27 abr. 2017

José María Maravall

Fue ministro de educación en el primer gobierno de Felipe González en aquel lejano 1982. Hombre de izquierdas, catedrático, sociólogo e intelectual está ahora retirado de cualquier actividad profesional pero es un atento observador de nuestra triste realidad.


Este texto es parte de una entrevista en el periódico "El Mundo":




No me gustan los plebiscitos y no me gustan las primarias. Son un mecanismo de manipulación muy grande. Las aprobó mi amigo Almunia y el resultado, que era inevitable, fue que ganó Borrell. Si tú creas un mecanismo adicional que es un plebiscito, el Congreso del partido se encuentra con un candidato apoyado por las bases, porque parece majo y los militantes le votan. ¿Qué hace el Congreso federal entonces? Lo ratifica porque no tiene más remedio. 

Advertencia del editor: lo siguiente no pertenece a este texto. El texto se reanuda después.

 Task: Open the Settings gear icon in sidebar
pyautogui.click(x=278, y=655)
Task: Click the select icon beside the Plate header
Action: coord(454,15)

Hay políticos que se enganchan a la democracia directa y después suceden cosas como el Brexit. Las primarias pueden tener sentido en sistemas presidencialistas, pero no en sistemas parlamentarios. Se ignora lo que sabemos desde hace siglos, que en sociedades grandes y complejas, con intereses muy heterogéneos, la única democracia posible es la democracia representativa y que la democracia directa es una manipulación. La democracia no es sólo el origen del poder, es también poner límites al ejercicio del poder y si eliminas los organismos intermedios, dejas demasiado espacio para el abuso del poder.